As you would expect from a pioneer of the region, Quealy is an advocate for the cool climate of the Mornington Peninsula for gris/grigio – and she believes that the soil profile is just as important as a long ‘hang time’ to obtain ripe, healthy grapes.
“Pinot gris grown in deeper soils with corresponding longer hang times – typical of, say, Main Ridge, Red Hill and parts of Adelaide Hills – requires massive exposure to cool sunshine to ripen its flavours and to avoid the latent botrytis emerging in the moist late autumn,” she says.
She notes that lighter soils generally can’t sustain a canopy healthy enough to keep the grapes replenished over a long season.
Skin in the game
While Quealy and McCarthy were also trailblazers for skin-contact white wines in Australia, Quealy generally prefers not to employ skin contact in her pinot gris/grigio wines. That’s a personal stylistic choice – but other Australian makers are increasingly using skin contact as a component of gris/grigio wines, creating an array of wines from those that look like classic Provence-styled rosés to those that possess deep cherry-red colours, intense red fruit flavours, and red wine–like tannic structures.
Meg Brodtmann MW, winemaker and wine educator at Prince Wine Store, believes that skins can add plenty of complexity:
“Extended skin contact followed by pressing allows you to extract some phenolics and colour,” she says. “Phenolics are a bit like baby tannins, adding mouthfeel and grip to skin-contact wine. Extended skin contact, say four to twenty-four hours, also extracts more flavour and aroma compounds as well as adding to that oily texture you sometimes get in gris.”
Brodtmann notes that the colour will naturally increase with longer time on skins, too, as the grape’s pigments (also known as anthocyanins) are held in the skins – but she believes that the most important contribution of the technique is tannin and flavour.
“When I’ve made a full skins gris, I leave the wine on skins for anywhere between three weeks to three months, but taste every day to check the grippiness and ensure balance in the wine. For me, it is all about layering on complexity and structure,” she says.

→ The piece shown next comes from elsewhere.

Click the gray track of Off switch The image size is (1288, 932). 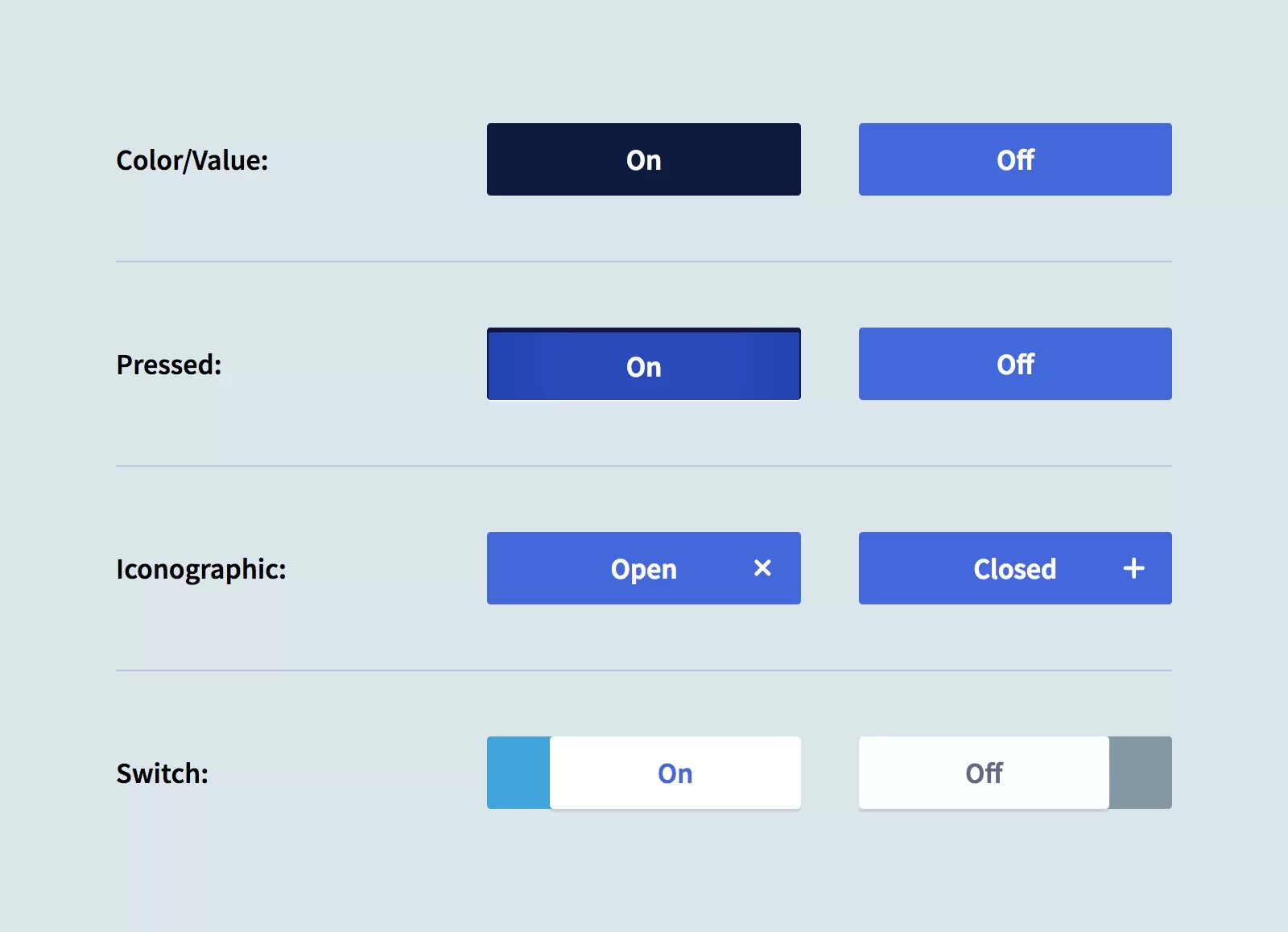[x=1141, y=773]
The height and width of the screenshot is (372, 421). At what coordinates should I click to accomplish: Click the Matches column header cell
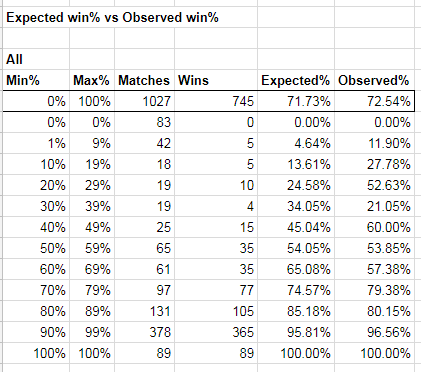click(x=144, y=80)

Kate McIntyre MW is a strong advocate for the classic Alsace-inspired ‘gris style’ that her family’s Mooroooduc Estate label makes, which has become a Mornington Peninsula staple – but she is almost evangelical in her love for Moorooduc’s skinsy version.

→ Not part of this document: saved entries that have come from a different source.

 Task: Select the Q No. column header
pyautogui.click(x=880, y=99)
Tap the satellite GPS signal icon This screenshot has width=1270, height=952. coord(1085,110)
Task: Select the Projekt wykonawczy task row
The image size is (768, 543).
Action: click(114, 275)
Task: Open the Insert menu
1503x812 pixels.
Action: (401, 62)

“The colour we get in the skin of our pinot gris is so intense that it seems a shame to just chuck them out,” she says, “and when we ferment on skins you can really see the family resemblance between pinots gris and noir, and I think that is why I am such a fan.”

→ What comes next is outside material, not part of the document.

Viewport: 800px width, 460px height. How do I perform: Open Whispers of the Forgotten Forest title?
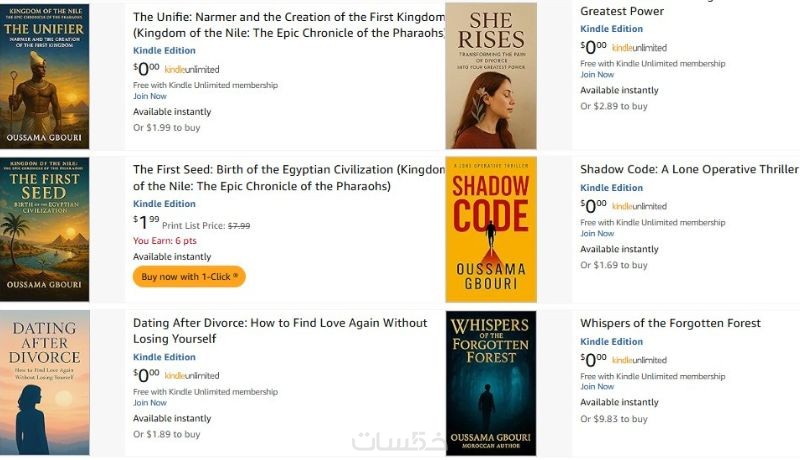[x=670, y=324]
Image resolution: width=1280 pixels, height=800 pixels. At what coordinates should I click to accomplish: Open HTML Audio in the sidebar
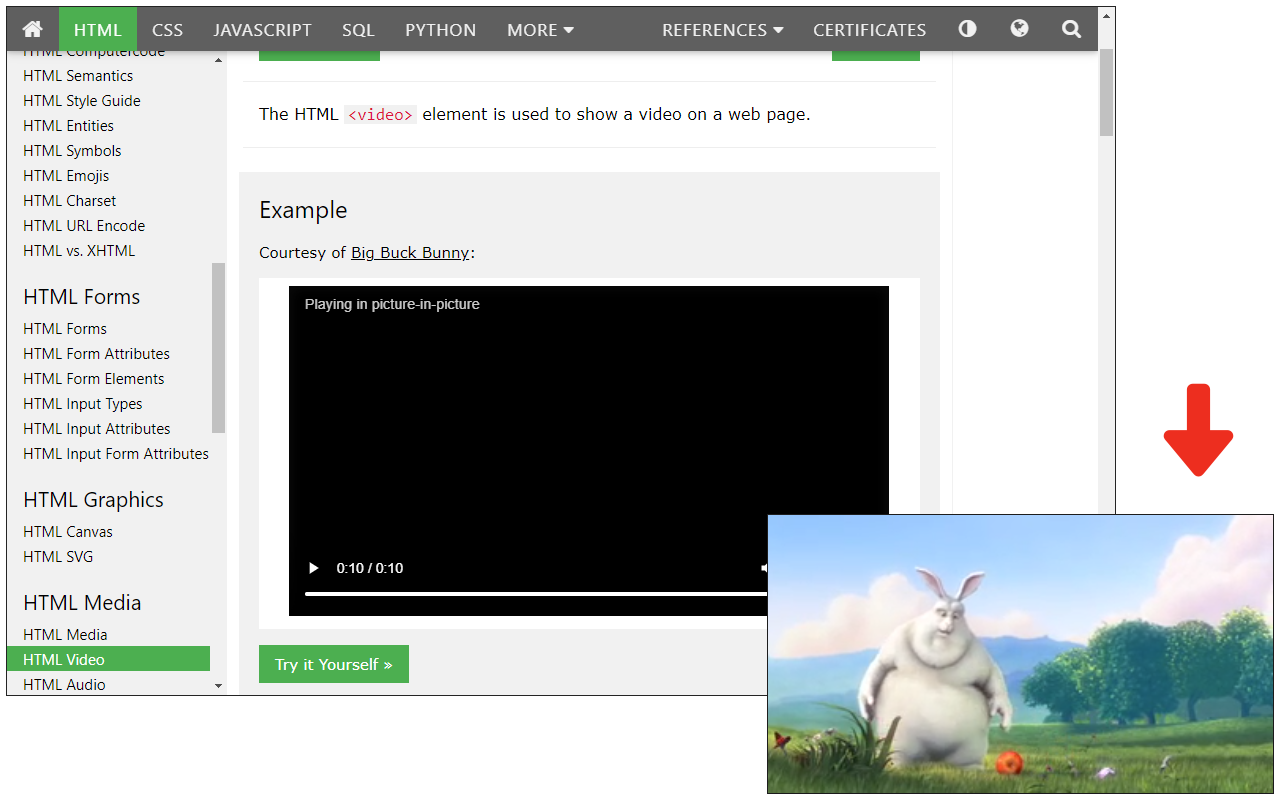click(64, 685)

“The aroma and flavour profile changes from pear, quince and honey to rhubarb, strawberry, pomegranate, salted plums and pickled ginger, and the phenolics are also really satisfying. The best skin-fermented pinot gris behave like very light red wines and they work so well with lots of foods that are quite difficult to match to wine – tomato, artichokes, chilli, raw fish, wasabi. Also, that colour is so damn pretty!”
That process is taken to further extremes by some makers, whose wines might not only see extended skin contact but also whole-bunch fermentation – polar opposites of the light, bright and mineral Italian ‘grigio style’ that many Australian wine drinkers cut their teeth on. These skinsy wines can evoke pinot noir, or they can show interesting bitter notes that lend them a kinship to vermouth and Italian aperitivo bitters such as Campari. Complex wines, in other words, and not for everyone – but entirely valid expressions of the variety.
Alongside richer, more textural Alsace-inspired ‘gris style’ wines – not to mention the emergence of some truly high-quality Australian examples of the Italian-inspired ‘grigio style’ that show interest and character without sacrificing refreshment – they show just what a vibrantly interesting grape variety pinot gris/grigio really is, no matter what name it might go by.